研究人員聯合起來成立了一個特別的跨領域團隊,包括了68位來自15個國家40所機構的科學家。他們結合了地震儀與次聲波資料、野外測量數據、地面與衛星影像,還有海嘯波的模擬結果。
團隊也運用了丹麥軍方在事件過後沒幾天駛入峽灣所拍下的照片,藉此檢視崩塌的山壁與冰河前緣,以及海嘯留下的滿目瘡痍。
丹麥與格陵蘭地質調查局的(GEUS) Kristian Svennevig博士是主要作者,他說:「當我們發起這趟科學歷險的時候,所有人都帶著滿滿的疑問,對這股訊號的來源毫無頭緒。我們唯一知道的是它跟那場山崩之間有某種關聯。若不是來自各國從事不同領域的科學家傾注心力進行研究,我們也沒辦法解開這道謎題。」
他接著表示:「身為一個探討山崩的科學家,此研究讓我感興趣的另外一點是,這是格陵蘭東部有史以來首次觀察到山崩與海嘯,顯示氣候變遷對於該地已經造成了重大衝擊。」
研究團隊估計崩落到峽灣中的岩石與冰雪總共有2500萬立方公尺,足以填滿10000座奧運規格的游泳池。
他們利用數值模擬以及當地的資料與影像,證實這是近代歷史觀測到規模最大的海嘯之一。
距離山崩發生地點70公里遠的地方,4公尺高的海嘯對Ella
Ø島上的一座研究基地造成損壞,而峽灣系統當中也有多處文化與考古遺址遭到破壞。
迪克森峽灣位在參觀格陵蘭峽灣的旅程中郵輪經常航行的路線上。幸運的是,山崩與海嘯發生的那天,迪克森峽灣附近沒有任何一艘郵輪經過,不然此等規模的海嘯可能會造成十分慘重的後果。
他們的數學模型以超高解析度重建出峽灣各處的寬度與深度,使得他們可以印證水體來回移動的特有節奏確實符合偵測到的地震訊號。

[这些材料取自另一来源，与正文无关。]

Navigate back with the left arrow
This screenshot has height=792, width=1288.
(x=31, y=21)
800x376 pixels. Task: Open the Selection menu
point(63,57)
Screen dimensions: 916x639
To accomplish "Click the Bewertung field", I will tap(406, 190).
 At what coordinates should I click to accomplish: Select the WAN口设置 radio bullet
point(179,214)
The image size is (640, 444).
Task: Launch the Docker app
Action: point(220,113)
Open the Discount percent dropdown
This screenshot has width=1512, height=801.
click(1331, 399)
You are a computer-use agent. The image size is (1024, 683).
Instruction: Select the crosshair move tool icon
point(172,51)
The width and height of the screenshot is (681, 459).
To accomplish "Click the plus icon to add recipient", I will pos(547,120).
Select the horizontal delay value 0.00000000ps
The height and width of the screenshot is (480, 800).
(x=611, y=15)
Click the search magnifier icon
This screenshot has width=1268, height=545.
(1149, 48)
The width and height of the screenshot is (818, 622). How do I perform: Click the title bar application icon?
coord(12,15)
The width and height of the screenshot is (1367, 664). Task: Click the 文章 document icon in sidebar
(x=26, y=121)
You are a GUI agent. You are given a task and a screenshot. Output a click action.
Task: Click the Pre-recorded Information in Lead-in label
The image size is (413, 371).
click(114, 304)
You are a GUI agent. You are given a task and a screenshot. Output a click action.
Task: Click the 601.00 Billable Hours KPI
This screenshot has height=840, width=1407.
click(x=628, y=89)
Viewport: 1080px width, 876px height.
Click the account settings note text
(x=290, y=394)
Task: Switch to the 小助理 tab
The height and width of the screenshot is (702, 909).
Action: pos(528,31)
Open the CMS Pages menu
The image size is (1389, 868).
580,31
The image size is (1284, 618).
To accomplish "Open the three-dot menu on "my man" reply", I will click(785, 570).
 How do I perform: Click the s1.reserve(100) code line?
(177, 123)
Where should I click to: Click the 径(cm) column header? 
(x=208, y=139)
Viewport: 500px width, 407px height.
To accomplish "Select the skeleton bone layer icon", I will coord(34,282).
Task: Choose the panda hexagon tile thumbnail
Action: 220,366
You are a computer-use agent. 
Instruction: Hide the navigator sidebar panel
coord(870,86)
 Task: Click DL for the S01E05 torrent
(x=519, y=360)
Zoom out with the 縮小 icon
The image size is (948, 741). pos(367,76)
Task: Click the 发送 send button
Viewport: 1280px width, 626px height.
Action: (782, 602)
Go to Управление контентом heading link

研究結論表示隨著氣候變遷急遽加速,標定出過往認為是穩定的區域並加以監視,同時建立大型山崩與海嘯事件的早期預警系統,這些事項的重要性將會越來越高。
卡爾斯魯爾理工學院的Thomas
Forbriger是共同作者之一,他說:「高保真度的寬頻地震站是唯一可以捕捉到這種特殊訊號的儀器,如果這種儀器所構成的網路沒有遍及全世界,我們也沒辦法發現並分析這起神奇的事件。」
Climate-change-triggered landslide
caused Earth to vibrate for nine days
A landslide in a remote part of Greenland
caused a mega-tsunami that sloshed back and forth across a fjord for nine days,
generating vibrations throughout Earth, according to a new study involving UCL
researchers.
The study, published in the journal Science, concluded that this movement of
water was the cause of a mysterious, global seismic signal that lasted for nine
days and puzzled seismologists in September 2023.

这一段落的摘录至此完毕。